Artikel 7 ten slotte legt een aantal bedragen vast voor de autokostenvergoeding, de taxikostenvergoeding en de vergoeding van de rolstoeltaxi. Onder welke voorwaarden deze bedragen worden toegekend, volgt uit de Verordening voorzieningen maatschappelijke ondersteuning en zal in de beleidsregels verder worden uitgewerkt. De systematiek en de hoogte van de vergoedingen van de Wvg zijn overgenomen. De algemene regels die opgaan voor een persoonsgebonden budget, zoals de verantwoording en controle, gelden niet voor de autokostenvergoeding. Ook dit wordt in de beleidsregels verder uitgewerkt.

Hoofdstuk 6. Verplaatsen in en rond de woning.

Artikel 8. Vaststelling hoogte persoonsgebonden budget voor rolstoelen.

Bij de verlening van een persoonsgebonden budget voor een rolstoel, inclusief individuele aanpassingen, overeenkomstig het program van eisen, wordt uitgegaan van de goedkoopst-adequate voorziening (zoals in de verordening bepaald). De koopprijs met bedongen kortingen bepalen de hoogte van het persoonsgebonden budget. Voor de kosten van onderhoud en reparatie geldt een financiële tegemoetkoming tot het bedrag van de werkelijke kosten op basis van de goedkoopste adequate voorziening.

Hoofdstuk 7. Advisering en samenhangende afstemming.

Artikel 9. Extern advies.

De Verordening voorzieningen maatschappelijke ondersteuning bepaalt in artikel 32 lid 2 in welke situaties advies bij een externe instantie opgevraagd moet worden.
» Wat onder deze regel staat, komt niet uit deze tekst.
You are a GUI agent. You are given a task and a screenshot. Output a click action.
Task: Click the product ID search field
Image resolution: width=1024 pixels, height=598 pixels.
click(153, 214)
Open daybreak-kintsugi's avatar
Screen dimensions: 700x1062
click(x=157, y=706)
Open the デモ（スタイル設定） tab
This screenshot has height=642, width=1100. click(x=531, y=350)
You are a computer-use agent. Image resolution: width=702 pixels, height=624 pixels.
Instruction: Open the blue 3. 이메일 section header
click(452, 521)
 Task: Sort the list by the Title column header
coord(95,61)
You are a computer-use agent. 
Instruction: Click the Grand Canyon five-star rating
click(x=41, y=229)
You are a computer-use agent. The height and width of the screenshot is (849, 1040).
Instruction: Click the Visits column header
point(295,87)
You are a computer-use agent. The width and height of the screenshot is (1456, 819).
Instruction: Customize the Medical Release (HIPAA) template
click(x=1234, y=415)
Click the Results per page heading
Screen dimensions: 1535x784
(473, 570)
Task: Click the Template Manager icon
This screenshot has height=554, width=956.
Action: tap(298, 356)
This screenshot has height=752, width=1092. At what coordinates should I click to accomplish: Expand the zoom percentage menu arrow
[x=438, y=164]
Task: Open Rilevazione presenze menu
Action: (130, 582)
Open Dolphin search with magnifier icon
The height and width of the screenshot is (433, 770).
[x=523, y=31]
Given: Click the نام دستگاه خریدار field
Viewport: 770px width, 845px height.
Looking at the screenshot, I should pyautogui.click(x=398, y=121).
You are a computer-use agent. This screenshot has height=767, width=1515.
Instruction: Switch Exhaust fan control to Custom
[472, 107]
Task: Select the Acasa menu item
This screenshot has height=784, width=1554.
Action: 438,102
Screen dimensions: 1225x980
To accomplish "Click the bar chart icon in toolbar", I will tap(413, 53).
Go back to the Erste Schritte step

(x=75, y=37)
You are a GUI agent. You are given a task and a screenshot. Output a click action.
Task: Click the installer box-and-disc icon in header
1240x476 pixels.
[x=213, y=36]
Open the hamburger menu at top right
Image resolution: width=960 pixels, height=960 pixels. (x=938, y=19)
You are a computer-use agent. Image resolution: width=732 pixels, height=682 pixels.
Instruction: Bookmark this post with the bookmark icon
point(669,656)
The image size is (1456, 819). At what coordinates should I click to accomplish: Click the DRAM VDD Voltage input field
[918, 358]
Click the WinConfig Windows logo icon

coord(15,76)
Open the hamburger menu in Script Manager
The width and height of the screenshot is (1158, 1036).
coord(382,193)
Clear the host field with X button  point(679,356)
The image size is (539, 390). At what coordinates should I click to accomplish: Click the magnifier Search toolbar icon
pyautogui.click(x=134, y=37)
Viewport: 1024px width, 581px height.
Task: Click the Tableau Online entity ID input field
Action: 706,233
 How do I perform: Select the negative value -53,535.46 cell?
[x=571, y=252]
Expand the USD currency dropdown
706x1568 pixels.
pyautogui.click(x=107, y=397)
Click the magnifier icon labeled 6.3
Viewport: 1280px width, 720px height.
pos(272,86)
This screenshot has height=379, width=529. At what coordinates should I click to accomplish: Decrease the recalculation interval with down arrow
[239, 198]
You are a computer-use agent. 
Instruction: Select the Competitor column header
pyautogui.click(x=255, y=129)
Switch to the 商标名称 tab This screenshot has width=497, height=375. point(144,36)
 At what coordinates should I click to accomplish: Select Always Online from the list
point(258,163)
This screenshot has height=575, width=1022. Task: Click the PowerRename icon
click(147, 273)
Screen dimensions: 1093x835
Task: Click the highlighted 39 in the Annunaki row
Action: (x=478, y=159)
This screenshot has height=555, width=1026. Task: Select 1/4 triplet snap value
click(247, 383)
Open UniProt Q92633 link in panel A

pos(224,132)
Artikel 10. Samenhangende afstemming.

De Verordening voorzieningen maatschappelijke ondersteuning bepaalt in artikel 33 dat in dit Besluit bepaald moet worden op welke wijze de verkrijging van individuele voorzieningen samenhangend wordt afgestemd op de situatie van de aanvrager. Bij deze eisen is aangesloten bij de eisen die het Zorgindicatiebesluit stelt ten aanzien van het onderzoek inzake de AWBZ. Hierdoor is enerzijds de samenhang met de AWBZ gewaarborgd, maar wordt anderzijds ook een ruime hoeveelheid informatie vergaard waarmee het College een zorgvuldig, op de individuele situatie af te stemmen besluit kan nemen.

Artikel 11, 12 en 13 Inwerkingtreding, intrekking oude besluit en citeertitel.

Deze bepalingen spreken voor zich en worden niet nader toegelicht.